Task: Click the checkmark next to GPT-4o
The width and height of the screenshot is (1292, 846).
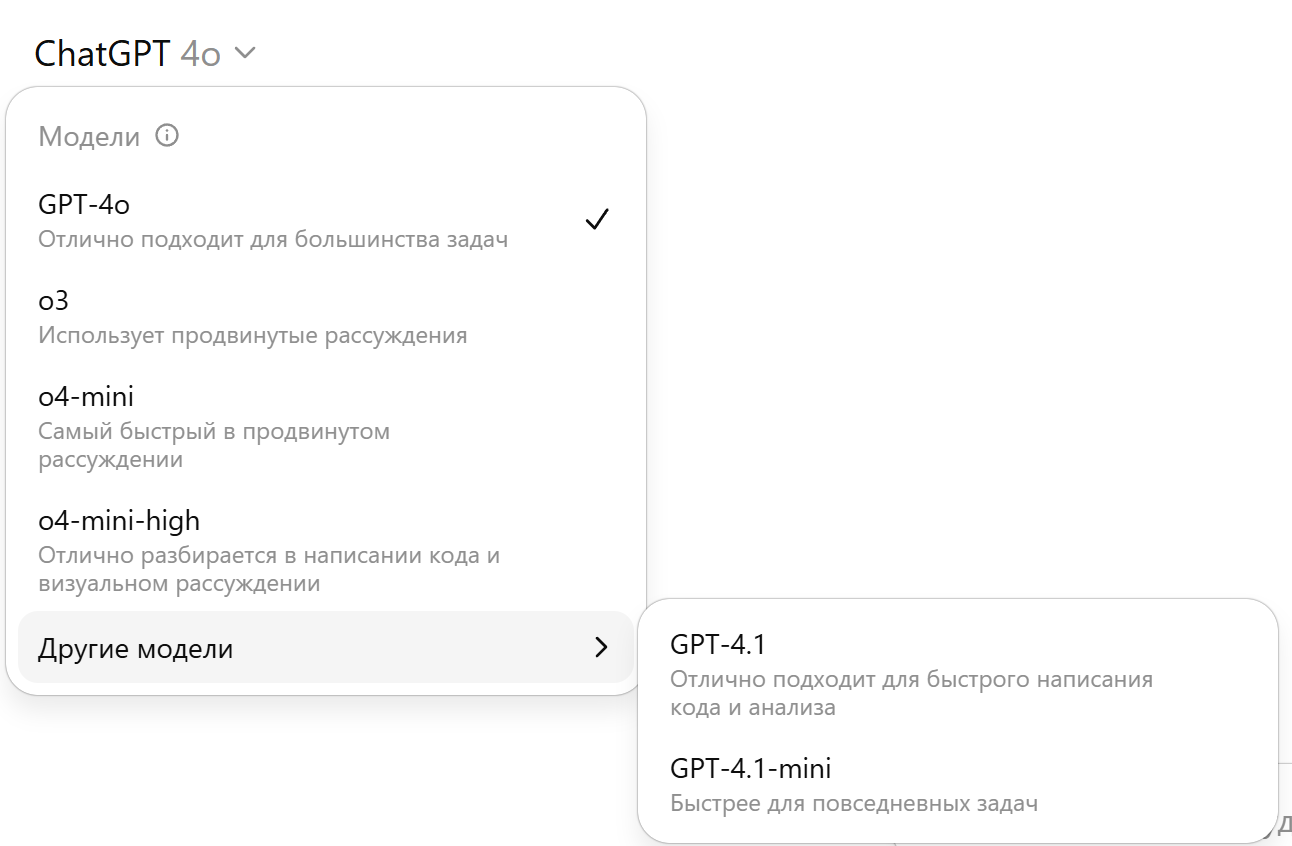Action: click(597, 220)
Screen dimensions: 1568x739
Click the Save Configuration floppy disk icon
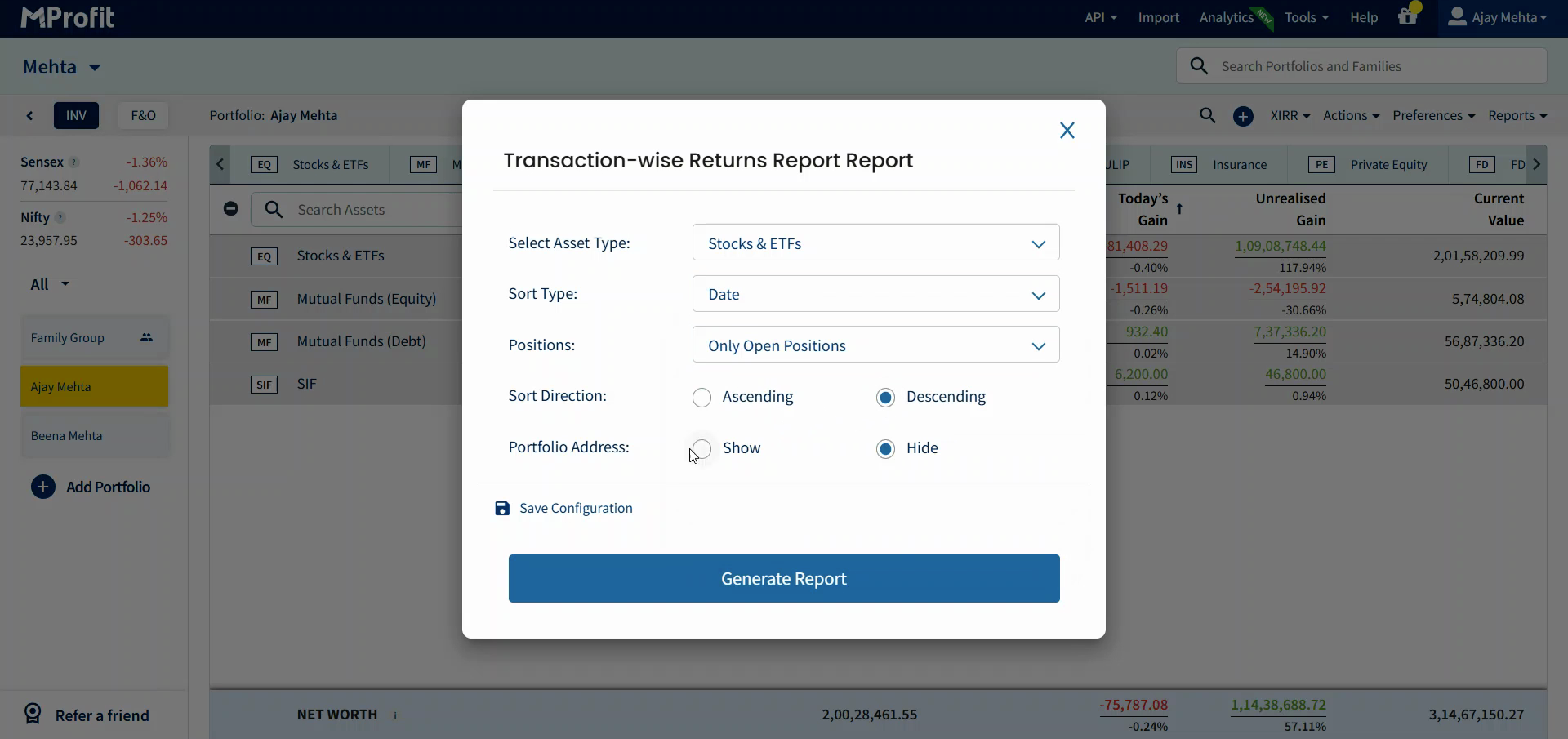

·····

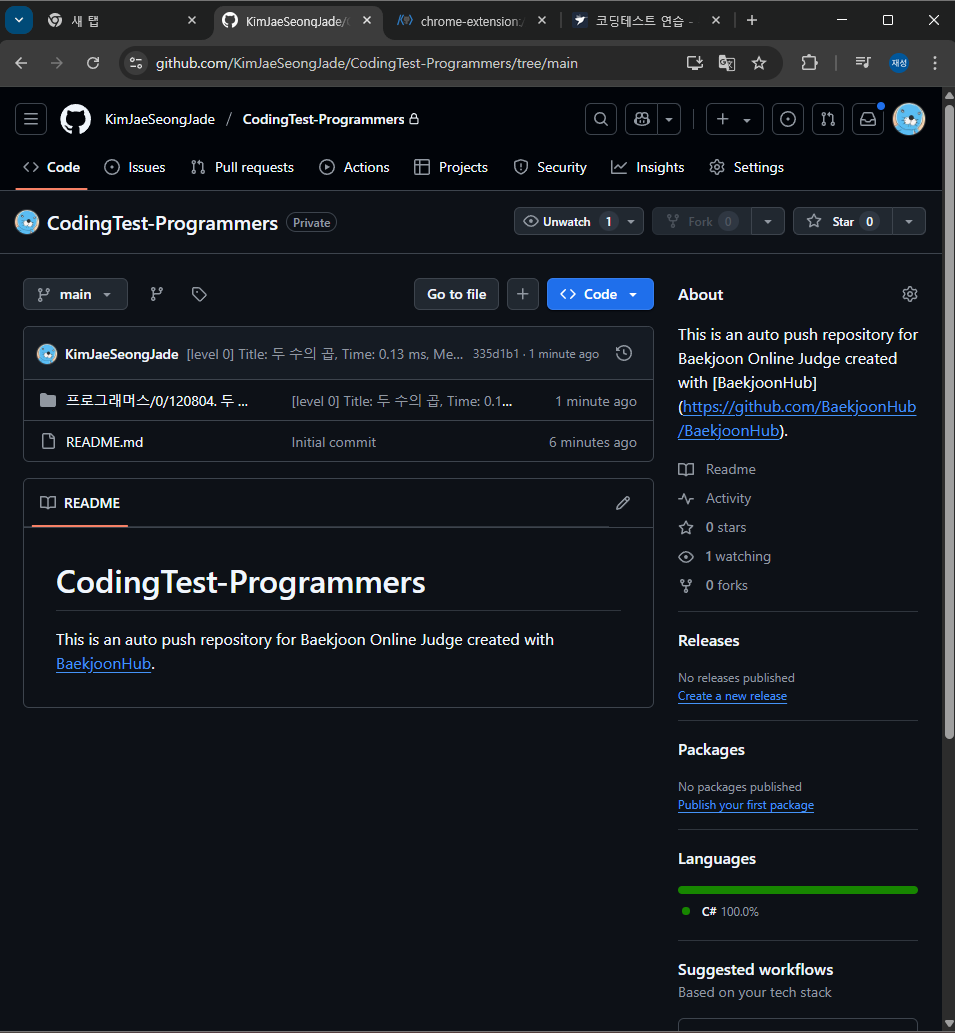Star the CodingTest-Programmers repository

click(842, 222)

·····

> INSTRUCTIONS TO FOLLOW:
In the data above, the stretch from the line with "Task: Click the checkmark next to GPT-4o" through the line with "Click the Save Configuration floppy disk icon" is to be returned exactly, minus any pictures.

> RESULT OF THE TASK:
Task: Click the checkmark next to GPT-4o
The width and height of the screenshot is (1292, 846).
Action: click(597, 220)
Screen dimensions: 1568x739
Click the Save Configuration floppy disk icon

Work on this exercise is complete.